これに対し、明治民法は戸主権を強化し、個人主義的な旧民法の家族法部分を半封建的に修正したものであるとの理解が一時支配的であったが、旧民法と明治民法が大差ないことを説明できず、実証的な根拠が無いと批判されている[38]。
外国法の法理は、明治民法においては旧民法以来日本独自の固有法が多いために、家族法の解釈において主要な参考資料にならないと説明されていた[39]。
これに対し、日本独自の家制度が除去された戦後の改正民法は大陸法の発展である[40]。特に相続法につき、専門用語や技術的な規定を通して、旧民法以来のフランス法の影響が強調[41]されることがある。

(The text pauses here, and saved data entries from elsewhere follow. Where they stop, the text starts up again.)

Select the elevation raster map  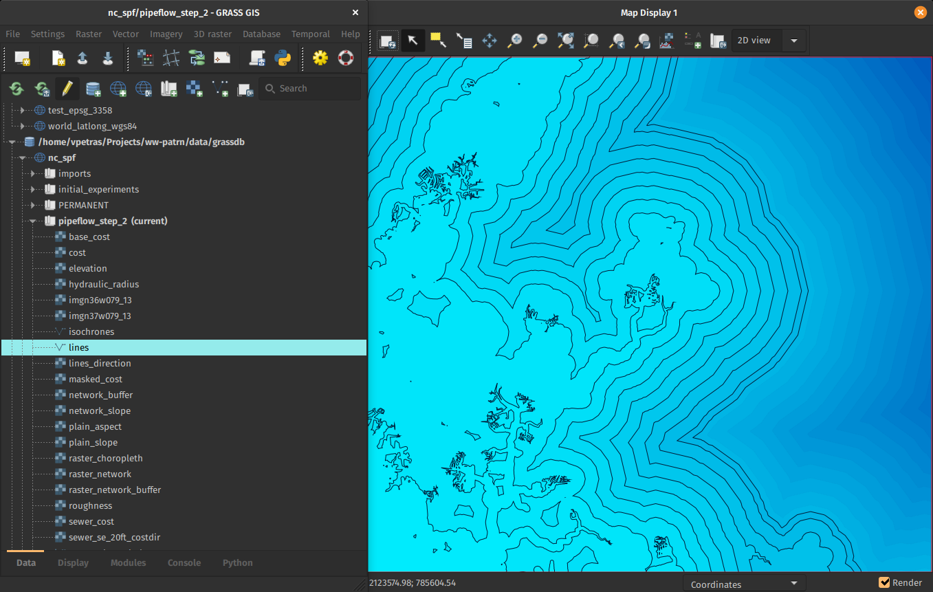pos(87,268)
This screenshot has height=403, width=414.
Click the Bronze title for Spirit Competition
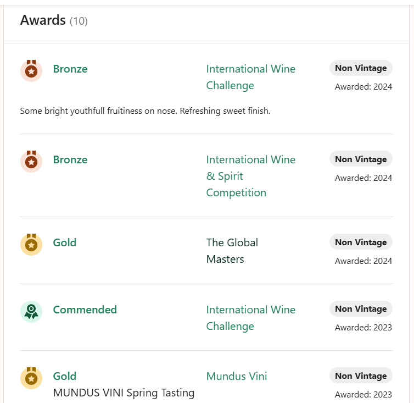(70, 159)
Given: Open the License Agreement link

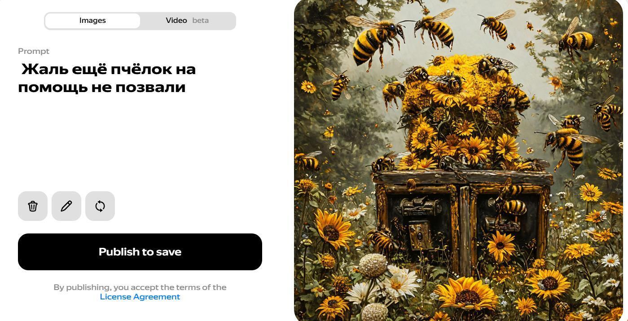Looking at the screenshot, I should click(x=140, y=297).
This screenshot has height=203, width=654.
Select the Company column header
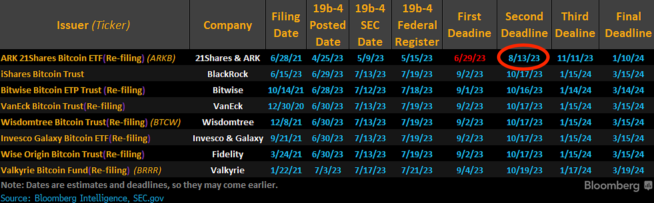(228, 25)
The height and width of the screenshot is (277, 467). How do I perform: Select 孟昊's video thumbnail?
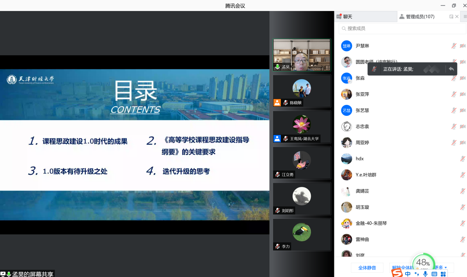(302, 55)
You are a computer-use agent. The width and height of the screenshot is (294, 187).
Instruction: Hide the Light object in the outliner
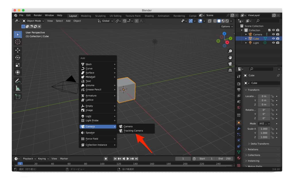coord(274,43)
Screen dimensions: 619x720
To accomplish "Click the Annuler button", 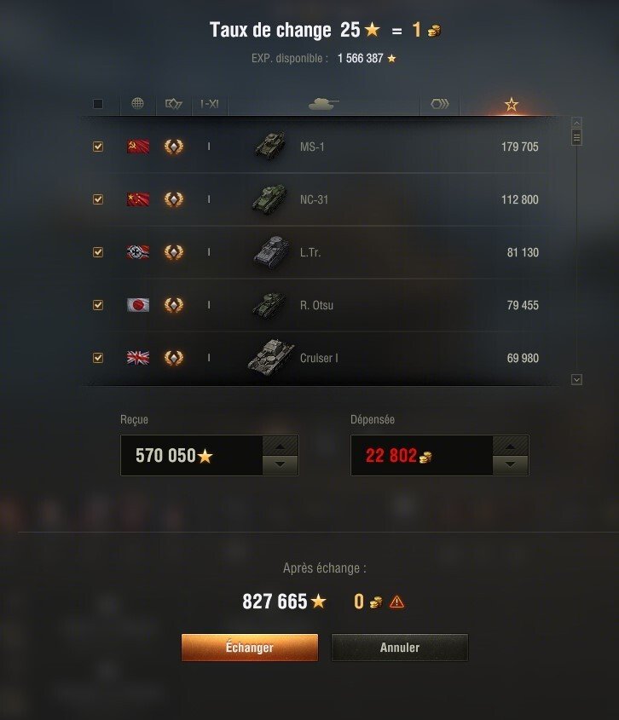I will [400, 648].
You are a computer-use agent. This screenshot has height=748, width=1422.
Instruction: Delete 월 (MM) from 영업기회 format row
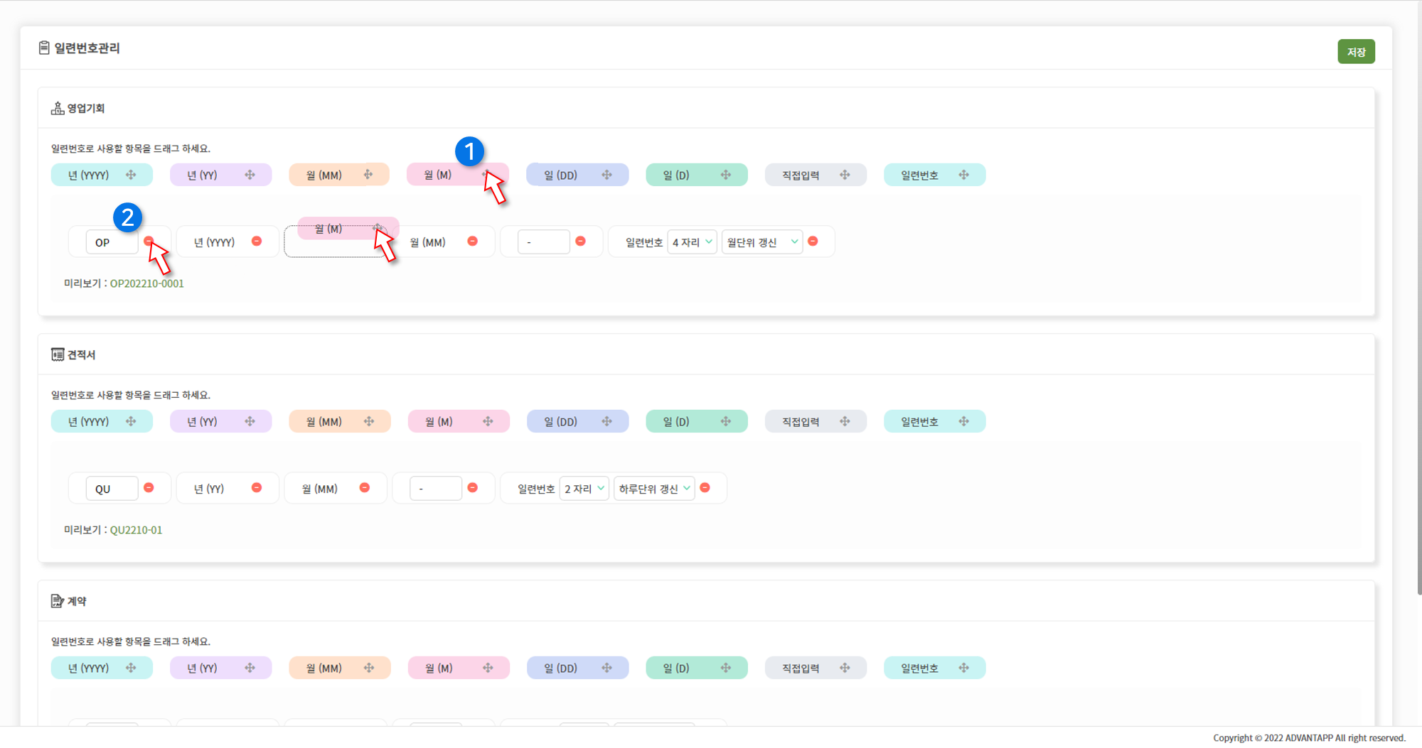(472, 242)
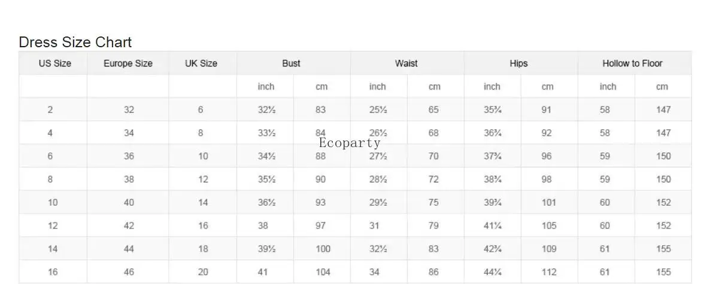The image size is (701, 284).
Task: Click hips value 112 cm
Action: [549, 272]
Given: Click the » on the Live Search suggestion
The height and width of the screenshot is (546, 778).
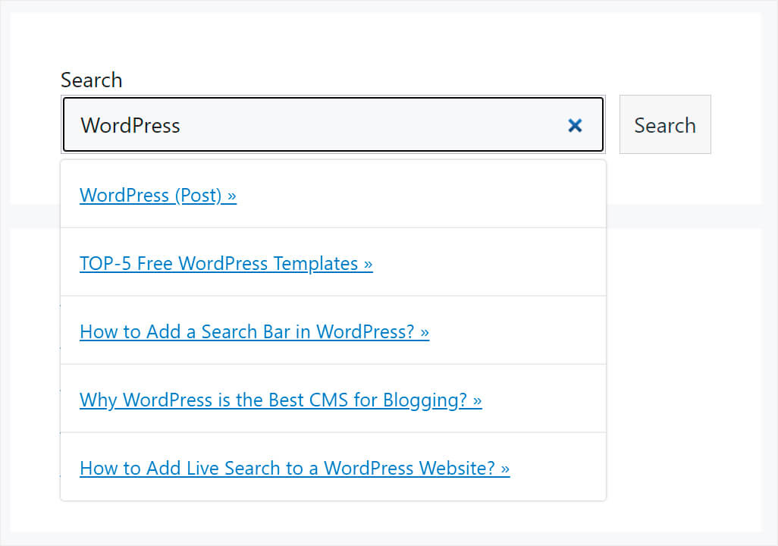Looking at the screenshot, I should point(505,468).
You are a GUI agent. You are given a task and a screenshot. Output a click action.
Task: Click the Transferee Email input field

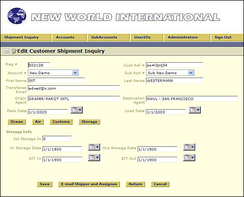[x=74, y=88]
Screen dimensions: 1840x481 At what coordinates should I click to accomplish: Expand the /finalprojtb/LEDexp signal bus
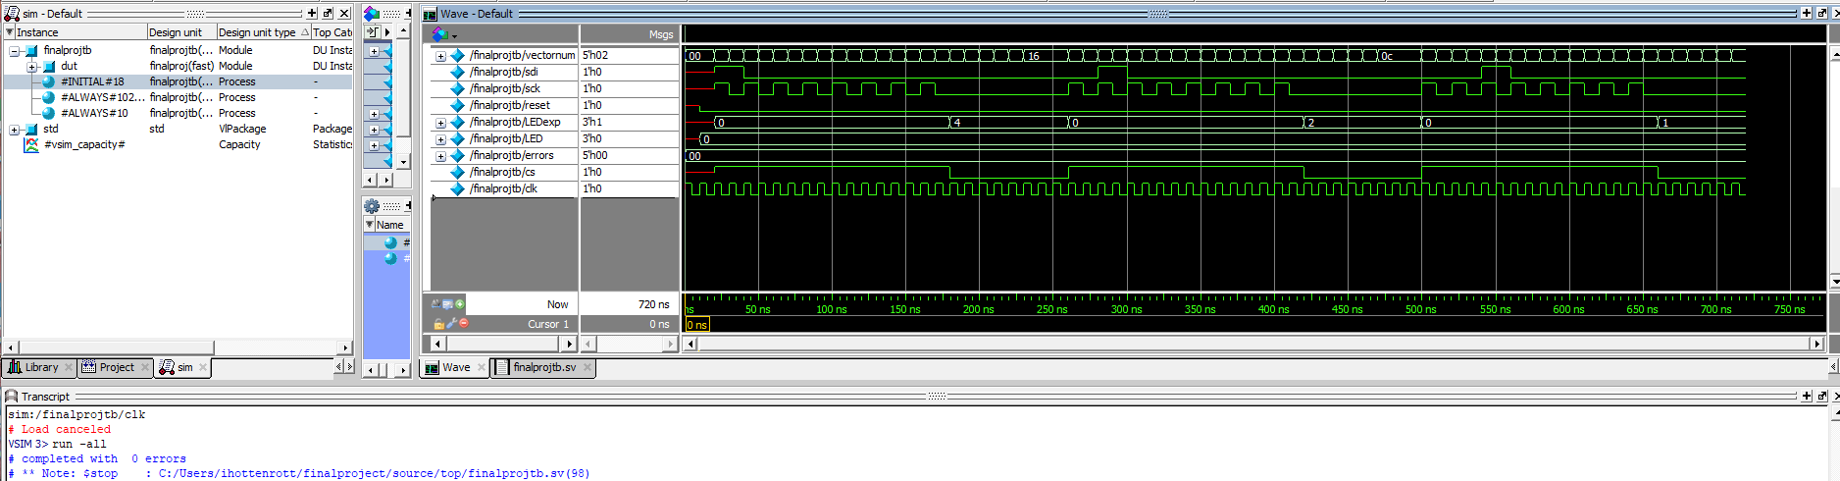point(440,123)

刑事訴訟法や憲法と異なり、立法におけるGHQからの積極的干渉及びアメリカ法の影響は否定されている[42]。 現行の日本民法典の財産法部分については、日本法独自の部分を有しながらも基本的にはフランス民法典の延長線上にあった旧民法と異なり、膨大な外国法典、草案、法令等を参照し、比較法の手法によって取捨選択することで立案されたと評価されており[43](参酌民法[44])、その中でも特にヴィントシャイトを中心にローマ法を再構成して起草されたドイツ民法第一議会草案[45][46]に多くを依拠しているとするのが伝統的通説である[47]。 ただし、物権法の分野に限っては、日本独自の法慣習や社会的実態を考慮すべきことから、影響が他分野に比べ相対的に低くなっている(特に不動産物権変動)[48]。もっとも、土地法分野は、旧民法からの離脱が最も顕著な分野の一つでもある[49]。 このドイツ民法第一草案は、19世紀ヨーロッパの法律思想である個人主義的自由主義の集大成であり[50]、自然法論にも歴史法学にも偏することなく、民族を問わず適用されるローマ法の万民法を抽象化したもので、世界各国の立法・判例・学説に多大な影響を与えた完成度の高いものであった。 しかし、その自由主義と政治的中立性の故に、社会的弱者への積極的救済が社会政策に丸投げといううらみがあり、またそのローマ法的・個人主義的性格は、農村由来の団体主義を基本とするゲルマン法との抵触が問題となり、更に、学問的抽象性の高さは実務的な運用性に長ける分、法律の素人には難解であった。ギールケらによる批判を受けて第二・第三草案で修正されたものの、根本的修正は至らずドイツ民法典として成立している[51]。 民法典論争を経て成立した明治民法(特に財産法)もそれらの性質を継承しているため、批判の対象になっている[52]。 なおドイツ固有のゲルマン法の影響が拡大した第二草案は起草の途中から参照している[53]。特に即時取得の制度にゲルマン法の影響が見られる[54]。 日本民法起草にあたって参照された他のドイツ法系の法典・草案としては、ザクセン、プロイセン、スイス(連邦法・州法)[55]、オーストリア、モンテネグロなどがあり、他方、フランス法系ではフランス・イタリア・スペイン・ベルギー・オランダ・ポルトガルなど、英米法系ではインドやイギリス・アメリカ法など[56]、そのほかにもロシア民法などが挙げられており、この内特に有益であったものとして、ドイツ・スイス・モンテネグロ・スペインが梅によって挙げられている[57][58]。 それらの影響の比率については、明治時代の民法学者岡松参太郎は、当時の立法過程を分析した結果、独6、仏3、英0.2、日本慣習0.8であると指摘していた[59]。 なお英米法に由来するものとしては、ウルトラ・ヴィーレスの法理を規定した民法34条(法人の能力)や、Hadley v. Baxendale事件の判決で表明されたルールを継受した民法416条(損害賠償の範囲)等がある。起草者の穂積が当初イギリスに留学したことの影響と推測されている[60]が、梅の担当部分にも僅かに英法の影響が見られるほか[61]、大陸法系の民法中特に条文数が少なく、必要最低限しか書かずに多くを判例に委ねる規定の仕方自体、判例法国である英米法の考え方を一部採りいれたと理解されている[62]。